- Fig. 1 Geprüft und zu befördern
- (contrôlé et à acheminer)
Dès le 31 juillet 1914, les correspondances sont contrôlées comme l’atteste le cachet rectangulaire « Geprüft und zu befördern » (contrôlé et à acheminer) apposée par le centre de contrôle de Colmar (fig. 1).
Plus d’une trentaine de cachets de censure différents seront utilisés pendant les 4 années de guerre : des tampons réalisés au composteur au cours des premières semaines (fig. 2), puis des cachets encadrés de différentes tailles et couleurs (violet, bleu, rouge, noir). Parfois ces cachets oblitèrent les timbres ayant échappé à la vigilance des postiers (fig. 3).

- Figure 2
|

- Figure 3
|
En principe, les correspondances devaient être contrôlées au départ et à l’arrivée (fig. 4), mais cette mesure était rarement appliquée dans la réalité. Le contrôle lui-même consistait généralement en la simple apposition d’une marque de censure, sans lecture effectivement des correspondances. Certaines personnes étaient particulièrement surveillées.

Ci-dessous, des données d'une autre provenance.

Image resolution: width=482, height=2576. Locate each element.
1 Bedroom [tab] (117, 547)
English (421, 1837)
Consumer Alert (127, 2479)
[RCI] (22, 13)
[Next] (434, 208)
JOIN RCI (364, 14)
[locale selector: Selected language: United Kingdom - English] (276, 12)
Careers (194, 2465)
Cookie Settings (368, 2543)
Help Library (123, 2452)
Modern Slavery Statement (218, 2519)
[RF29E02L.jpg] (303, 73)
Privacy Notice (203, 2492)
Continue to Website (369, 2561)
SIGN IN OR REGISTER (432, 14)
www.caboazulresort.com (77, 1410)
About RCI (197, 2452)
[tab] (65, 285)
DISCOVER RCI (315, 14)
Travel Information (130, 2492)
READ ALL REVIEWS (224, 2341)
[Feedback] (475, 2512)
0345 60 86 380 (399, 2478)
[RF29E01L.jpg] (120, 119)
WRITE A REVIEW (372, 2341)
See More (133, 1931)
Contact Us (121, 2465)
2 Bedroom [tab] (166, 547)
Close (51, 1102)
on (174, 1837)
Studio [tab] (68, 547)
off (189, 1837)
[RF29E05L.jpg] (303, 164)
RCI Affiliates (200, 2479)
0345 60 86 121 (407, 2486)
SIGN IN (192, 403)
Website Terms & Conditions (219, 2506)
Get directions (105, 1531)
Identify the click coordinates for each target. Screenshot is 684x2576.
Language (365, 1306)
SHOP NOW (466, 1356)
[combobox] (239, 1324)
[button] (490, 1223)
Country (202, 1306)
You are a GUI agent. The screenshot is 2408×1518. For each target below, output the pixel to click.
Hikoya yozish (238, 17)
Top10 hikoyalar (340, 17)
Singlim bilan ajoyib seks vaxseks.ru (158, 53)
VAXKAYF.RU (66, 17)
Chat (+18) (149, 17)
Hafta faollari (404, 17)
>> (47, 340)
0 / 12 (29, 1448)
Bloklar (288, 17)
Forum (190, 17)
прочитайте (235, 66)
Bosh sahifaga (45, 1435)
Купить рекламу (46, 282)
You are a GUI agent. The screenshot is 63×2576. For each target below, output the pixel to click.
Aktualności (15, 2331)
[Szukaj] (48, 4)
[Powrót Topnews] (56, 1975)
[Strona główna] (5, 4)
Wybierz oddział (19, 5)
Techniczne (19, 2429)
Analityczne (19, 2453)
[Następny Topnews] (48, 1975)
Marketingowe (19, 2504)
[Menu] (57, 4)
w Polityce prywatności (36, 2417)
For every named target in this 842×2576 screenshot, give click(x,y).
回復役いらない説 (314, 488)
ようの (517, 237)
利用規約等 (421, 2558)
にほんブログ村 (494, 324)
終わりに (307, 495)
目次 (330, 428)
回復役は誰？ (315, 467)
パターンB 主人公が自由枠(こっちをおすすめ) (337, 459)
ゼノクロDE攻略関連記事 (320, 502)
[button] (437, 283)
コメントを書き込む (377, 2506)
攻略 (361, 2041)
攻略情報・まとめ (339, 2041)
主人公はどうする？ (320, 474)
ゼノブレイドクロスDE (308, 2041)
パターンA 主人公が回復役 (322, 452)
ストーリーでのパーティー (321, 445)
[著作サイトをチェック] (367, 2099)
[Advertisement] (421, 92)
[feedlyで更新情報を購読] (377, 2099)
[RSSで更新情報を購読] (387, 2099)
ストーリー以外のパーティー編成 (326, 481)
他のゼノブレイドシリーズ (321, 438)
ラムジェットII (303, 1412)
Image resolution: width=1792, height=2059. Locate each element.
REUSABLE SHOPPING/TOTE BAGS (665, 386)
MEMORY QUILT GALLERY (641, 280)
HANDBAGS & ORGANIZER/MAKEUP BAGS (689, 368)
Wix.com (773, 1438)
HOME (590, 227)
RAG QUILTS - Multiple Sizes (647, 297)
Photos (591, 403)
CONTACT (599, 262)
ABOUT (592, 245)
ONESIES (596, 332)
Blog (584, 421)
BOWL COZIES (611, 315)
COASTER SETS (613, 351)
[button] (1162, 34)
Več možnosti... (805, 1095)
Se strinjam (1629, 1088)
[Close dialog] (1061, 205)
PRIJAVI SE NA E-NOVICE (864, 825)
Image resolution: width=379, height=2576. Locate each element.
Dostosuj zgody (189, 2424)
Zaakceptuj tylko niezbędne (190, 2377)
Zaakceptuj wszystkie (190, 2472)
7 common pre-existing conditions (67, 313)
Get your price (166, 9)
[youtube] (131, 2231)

- Fig. 4 Lettre recommandée à double censure
- le 22.12.1915 au départ à Colmar
le 23.12.1915 à l’arrivée à Mulhouse

- Fig. 5 Carte postale retournée pour texte non conforme

- Figure 6

- Fig. 7 Le texte a été caviardé
- pour masquer des informations sensibles
|
Lorsque les correspondances comportaient des informations non autorisées, le courrier pouvait être retourné à l’expéditeur (fig. 5). Parfois, un petit papillon était glissé dans l’enveloppe pour justifier le retour (fig. 6). Dans d’autres cas, le courrier était distribué, après que les censeurs aient effacé, gratté ou recouvert d’encre les passages incriminés afin de rendre le texte illisible (fig. 7).

- Fig. 7a Recto de la figure 7
|
Les lettres contrôlées étaient refermées par les censeurs avec une bande de fermeture. Il s’agissait de bandes vierges ou avec la mention « Kaiserlich Deutsches Postamt » (fig. 8) au cours des premiers mois, puis de bandes imprimées spécifiques au centre de contrôle de Colmar (fig. 9). Près d’une dizaine de variantes ont été découvertes. Sur la bande de fermeture ou à côté figure la signature, généralement au tampon, de l’officier de contrôle.

- Figure 8

- Fig. 9 Bande de fermeture locale
Certaines correspondances portent des traces de censure chimique destinées à détecter d’éventuelles inscriptions à l’encre sympathique (fig. 10). Parfois, ce sont les timbres poste qui ont été arrachés afin de s’assurer de l’absence d’inscriptions sous la vignette.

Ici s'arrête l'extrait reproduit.